_GOAL A_. According to the Slack digest, why should the topic be unloaded and written to several times before the offload command is tested?
_GOAL B_.
Answer these from the Slack digest:
(i) Which port number appears in the "Connection refused" error?
(ii) According to Sijie Guo, when does geo-replication make more sense?
(iii) In which jar does xue say configuration files must be placed to be found?

_PAGE TEXT_.
╭──

Slack digest for #general - 2020-04-09

Apache Pulsar Slack Thu, 09 Apr 2020 02:11:21 -0700

2020-04-08 09:27:19 UTC - xue: I think there is a problem in the creation of 
function application. Suppose that the classpath in the jar of function 
application contains configuration files such as XML or properties, which can't 
be found at all. They are all files in Java instance.jar. You have to put these 
configuration files in Java instance.jar to find them, which is not reasonable
----
2020-04-08 09:27:49 UTC - Sijie Guo: I see. so it seems that it points to the 
wrong ledgers root path. I will have to take a closer look at it.
----
2020-04-08 09:29:55 UTC - Sijie Guo: They are ignored.
+1 : Poul Henriksen
----
2020-04-08 09:34:09 UTC - Sijie Guo: I think it is related how do you run your 
applications. Are you running the producers/consumers in multi-AZ? If your 
producers and consumers are mostly in one AZ, then geo-replication is making 
more sense.


If your producers and consumers are already spreading across multiple AZs, then 
a singe cluster spreading across multiple AZ is making more sense. You can also 
leverage rack-aware placement in bookkeeper to configure data placement across 
multiple AZ  and broker isolation strategy to configure failover topics between 
brokers in different AZs. Although you need to be aware of the network cost 
between AZs.
+1 : Hiroyuki Yamada
man-bowing : Hiroyuki Yamada
----
2020-04-08 09:34:19 UTC - Sijie Guo: Hope that is useful to you.
----
2020-04-08 09:36:53 UTC - Sijie Guo: @Ken Huang offloader only offload those 
closed ledgers. It doesn’t offoad the latest active ledger.
----
2020-04-08 09:37:57 UTC - Sijie Guo: For experimental purpose, try unload the 
topic first, then produce messages to create new ledger. Try unload and produce 
multiple times. It will create multiple ledgers. Then you can trigger offload 
command to verify if the old ledgers are offloaded.
----
2020-04-08 11:55:11 UTC - Ganga Lakshmanasamy: Hi, I am trying to connect to 
pulsar from a wildfly server. Both are running in docker and i am able to ping 
pulsar container from wildfly. But while trying to connect from app which is 
deployed inside wildfly, below error is thrown, 
org.apache.pulsar.shade.io.netty.channel.AbstractChannel$AnnotatedConnectException:
 Connection refused: pulsar/172.27.0.6:6650
----
2020-04-08 12:16:59 UTC - Hiroyuki Yamada: Thank you very much @Sijie Guo for 
the quick reply.

It helps a lot but I still have some unknowns.

First, are they very different from availability or performance perspective ?

Second, use cases that fit geo-replication are supposed to manage topics in 
more isolated way ?
e.g.
Producers in AZ-a only create messages for topic-a in cluster-a in AZ-a, and 
producers in AZ-b only create messages for topic-b in cluster-b in AZ-b, and so 
on ?

╰──

_DATA SHOWN_.

╭──

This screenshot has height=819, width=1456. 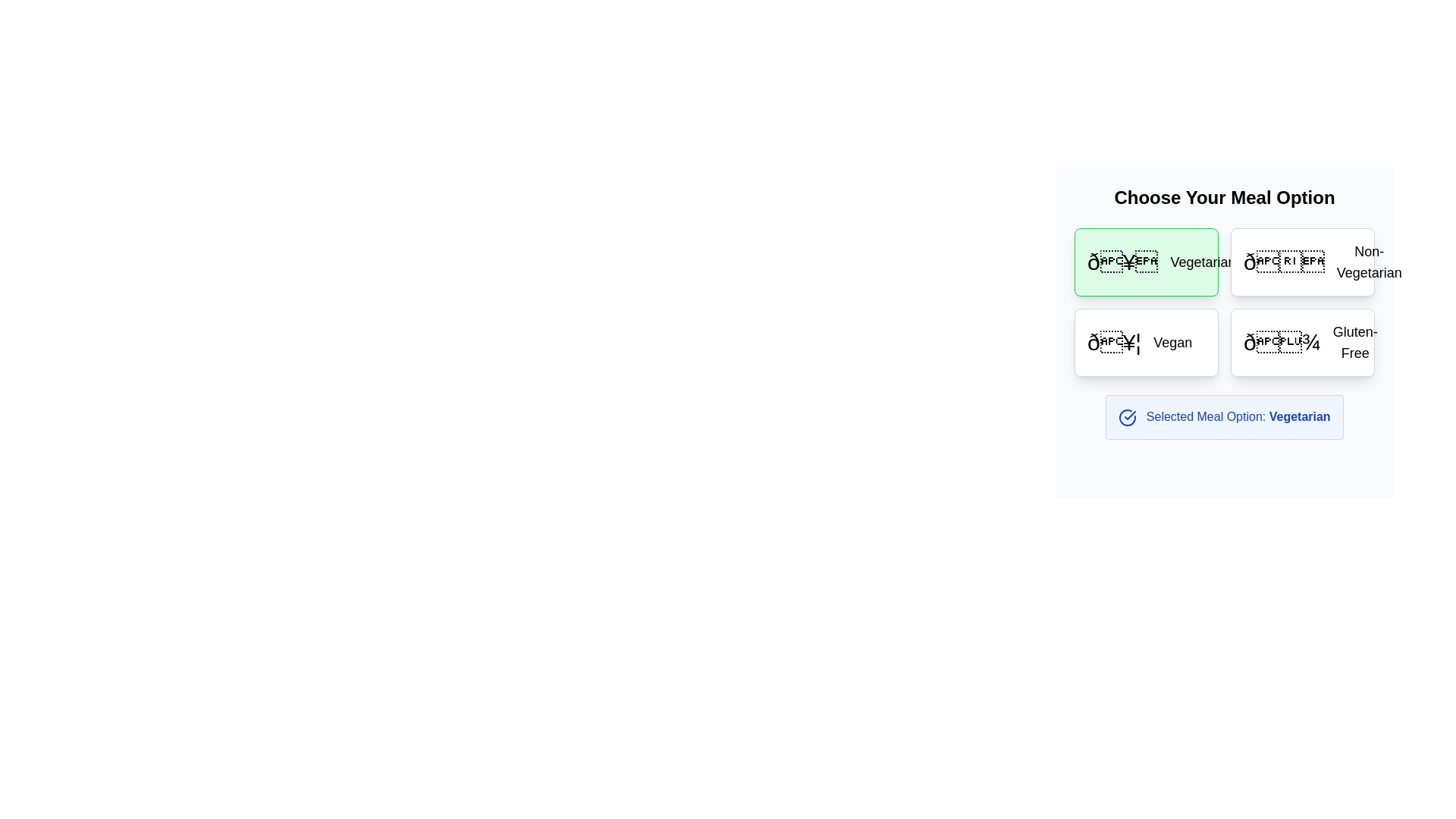 I want to click on the bold, decorative icon positioned to the left of the text 'Vegetarian' in the meal options grid, so click(x=1122, y=262).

╰──

_FULL RESPONSE A_. The offloader moves only closed ledgers and does not offload the latest active ledger. Unloading the topic and then producing messages creates a new ledger, so repeating this produces several ledgers. The older ones are then closed and can be offloaded.

_FULL RESPONSE B_.
(i) 6650
(ii) When producers and consumers are mostly in one AZ.
(iii) Java instance.jar